Algunos humanos parecen más que humanos en sus corceles alados de ventisca y purpurina. Desesperadas, hambrientas, enloquecidas, las pardelas cenicientas vuelan bajo el agua hasta los grandes bancos de peces para alimentarse. Desesperados, hambrientos, enloquecidos, algunos humanos recorren cada centímetro de sus vidas como si fuera el último, y sus contornos se reflejan en los escaparates de las grandes avenidas como deseos que se esfuman inconcretos, inconclusos, incorrectos, incandescentes. Como intrusos. Las orcas rozan mi cuerpo mientras, inconsciente, como ebria del sopor que producen ciertos fármacos, me dejo llevar por los remolinos artificiales. Acaricio sus cuerpos brillantes, helados, perfectos, y no siento miedo. A lo lejos, si levanto la vista y floto por un instante, vislumbro alguna orilla que reluce de orgullo, pero no me seduce el brillo de su arena…

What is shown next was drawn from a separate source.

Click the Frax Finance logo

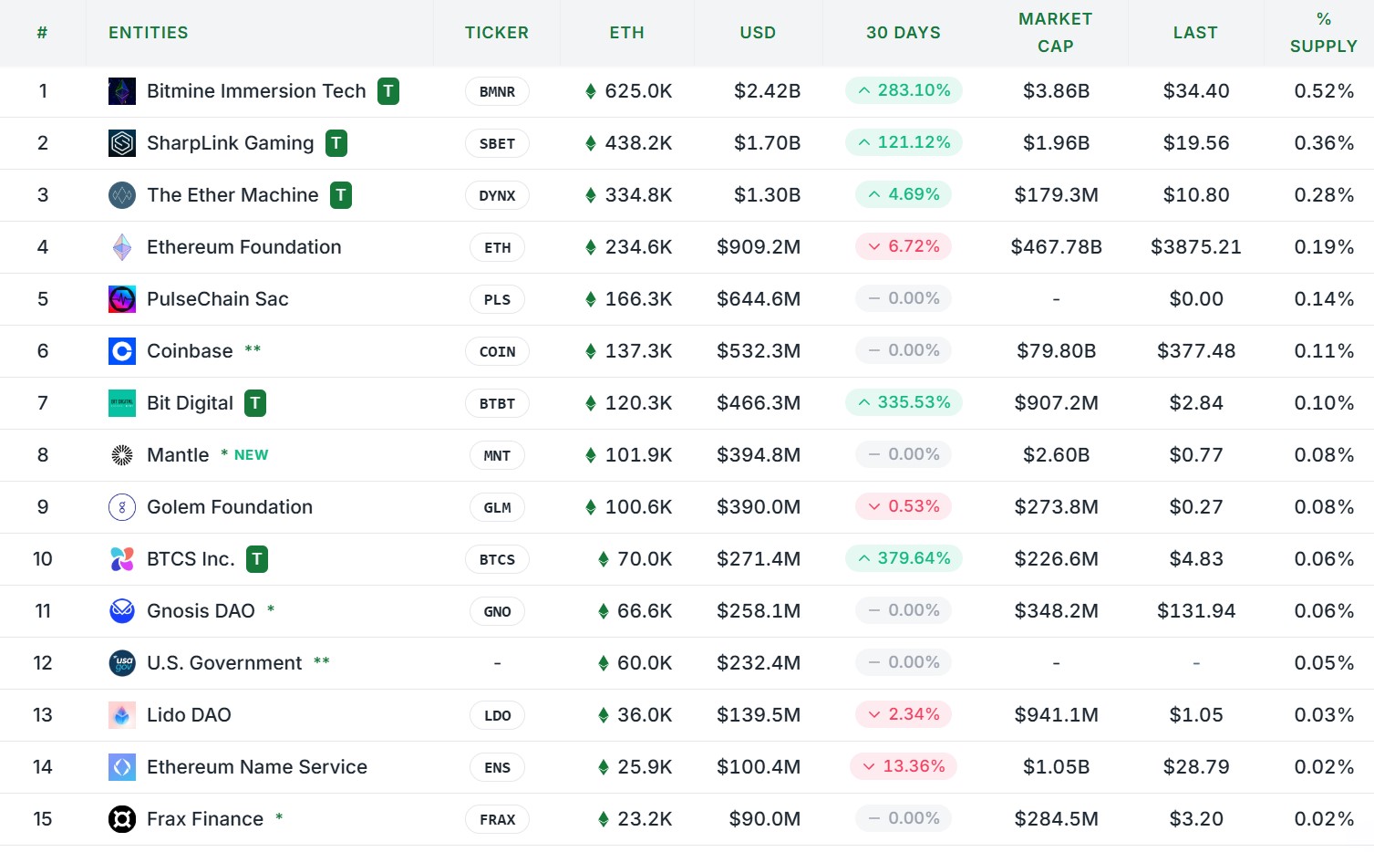pos(121,819)
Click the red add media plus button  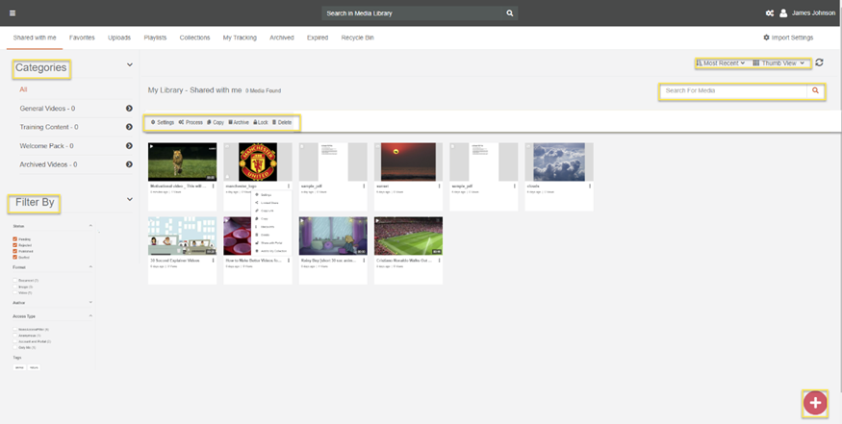pyautogui.click(x=815, y=403)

Hoy, quizás sólo sea un sueño, elijo oscilar en alta mar como una muñeca abandonada con la que juegan los grupos de mamíferos marinos. Hoy, quizás sólo sea un sueño, abrazo el peligro como si fuera mi amigo y soporto los envites de las olas y los verbos en pasado. Porque hoy, quizás sólo sea un sueño, nadie se atreve a hablarme en presente. ¿Por qué hoy nadie se atreve a hablarme en presente? Es raro el sabor de la sangre mezclada con la sal. Voy bajando, los ojos abiertos y fríos, el cabello largo ondula hacia arriba como buscando el último rayo de Luna, las piernas inmóviles… Alzo la vista por última vez hasta el principio, un diminuto punto de luz celestial roza la superficie del mar. Hoy me transformo en un ser de otro mundo… pero quizás todo sea un sueño. La primera vez que imaginé los mundos ausentes no sentí su presencia como un torrente de sangre y fuego. Eran las fauces de los animales mitológicos las que se adherían a mi piel transparente de aromas y matices inauditos, como si temieran mi huida camino de las galaxias infinitas de colores y texturas musicales. Como un mosquito aplastado por la mano gigante del tiempo, mi cuerpo luchaba por zafarse de los colmillos de asfalto y chicle y empezar a cobrar volumen. ¿Cuándo llegarán las MUSAS del nuevo día con sus carros de combate engalanados de versos y odas? Cada minuto que pasa no pasa sin que lo note el reloj del Olimpo, allá en las crestas de las olas más puras que conforman océanos y mares. Y cada grito es inmenso en mis oídos, mucho más atronador cuanto más temido, y se hace inevitable ese viaje que traspase los márgenes superficiales y me arrastre hasta los confines de profundas simas inexploradas.
Puedo imaginar mundos fantásticos de neón y chicle con los ojos abiertos las mañanas de lluvia que no cesan.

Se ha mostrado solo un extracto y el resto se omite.